Former Alice Springs ‘radio announcer’ Matt Conlan is the latest addition to a Northern Territory parliament which is rarely accused of harbouring an overabundance of talent. Sadly, the track record of the Country Liberal Party’s newest parliamentarian offers no great cause for optimism.

In his previous career, Conlan was a shock-jock. He embraced the politics of fear and division, inciting his listeners to the belief that Alice Springs was a lawless, violent frontier.

“Look at the crime stats” he told his local radio audience on October 31 last year, “nearly all of the serious crimes including assault, r-pe and murder are committed by Aboriginal people.”

The previous day, Conlan had been holding forth about a brutal attack some days earlier, opining that “While the attackers have not been found yet, you can bet your bottom dollar who’s responsible – and I don’t mind saying it – young Aboriginal men.”

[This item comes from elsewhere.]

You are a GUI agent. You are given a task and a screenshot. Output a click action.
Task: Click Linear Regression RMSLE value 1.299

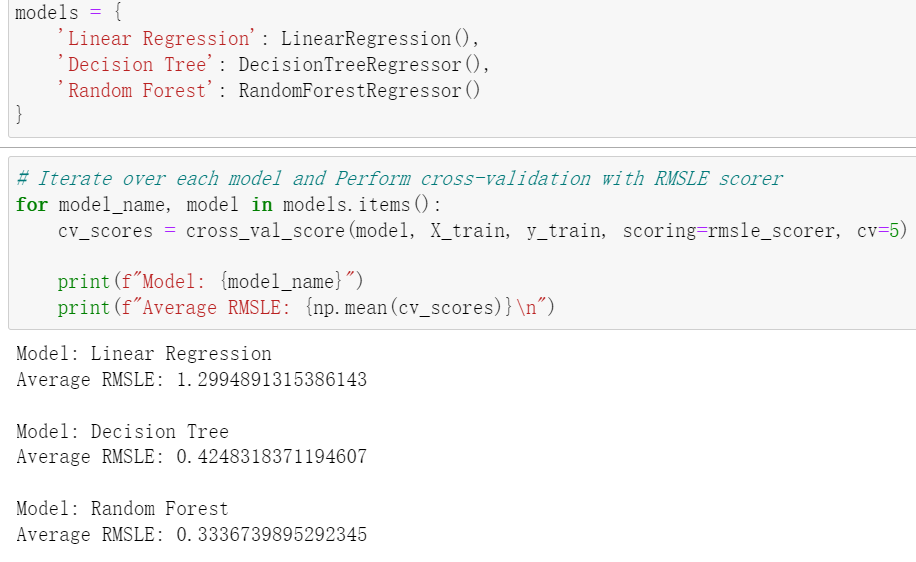click(x=272, y=380)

The Country Liberal Party is the brand name of the Liberals in the Northern Territory. At the 2005 territory election the CLP was routed – banished completely from Darwin, and reduced to just four seats in the 25 member unicameral assembly.

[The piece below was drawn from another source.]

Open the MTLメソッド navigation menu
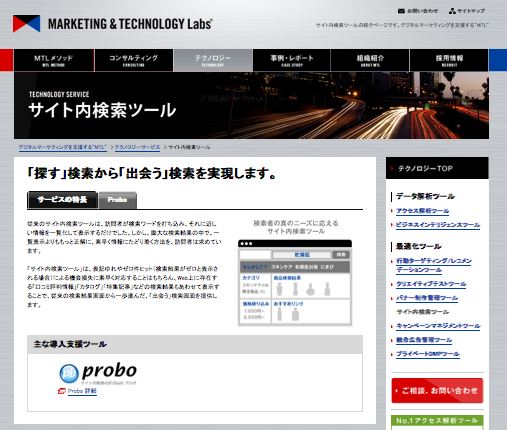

Now the CLP has a serious case of the staggers, with each of its parliamentarians required to take on the task of monitoring the performance of Clare Martin’s Territory Labor Government across seven or more portfolios.

Ineffective opposition is anathema to accountable government. And a desperately weakened CLP rump received a further blow with the recent retirement of long–standing member Richard Lim.

Yet in Alice Springs, Labor is very much on the nose. So much so, that Saturday’s by-election for the Centralian seat of Greatorex – triggered by Lim’s resignation – was won convincingly by Matt Conlan’s tissue-thin populism.

The number-crunchers say that Territory elections are won and lost in the northern suburbs of Darwin. This is ‘aspirational voter’ land, and the time-honoured recipe for success in this neck of the woods is to attend to the voters’ hip-pockets.

Here in Alice Springs, the political refrain is ‘poor bugger me’, as fingers are pointed across the ‘Berrimah line’ at perfidious Darwin, gorging itself on riches denied to the Alice. Elections are won here by courting the glamour girl – Laura Norder.

Accordingly, the Conlan campaign took out a full-page newspaper add, spruiking a ten point plan to ‘get Alice Springs moving again’. The top four items in the list were (i) Reducing crime in Alice Springs (ii) Getting 20 additional police for Alice Springs (iii) addressing growing rates of antisocial behaviour, and (iv) Reintroducing mounted police.

All the evidence suggests that the CLP stable has recruited a one-trick pony.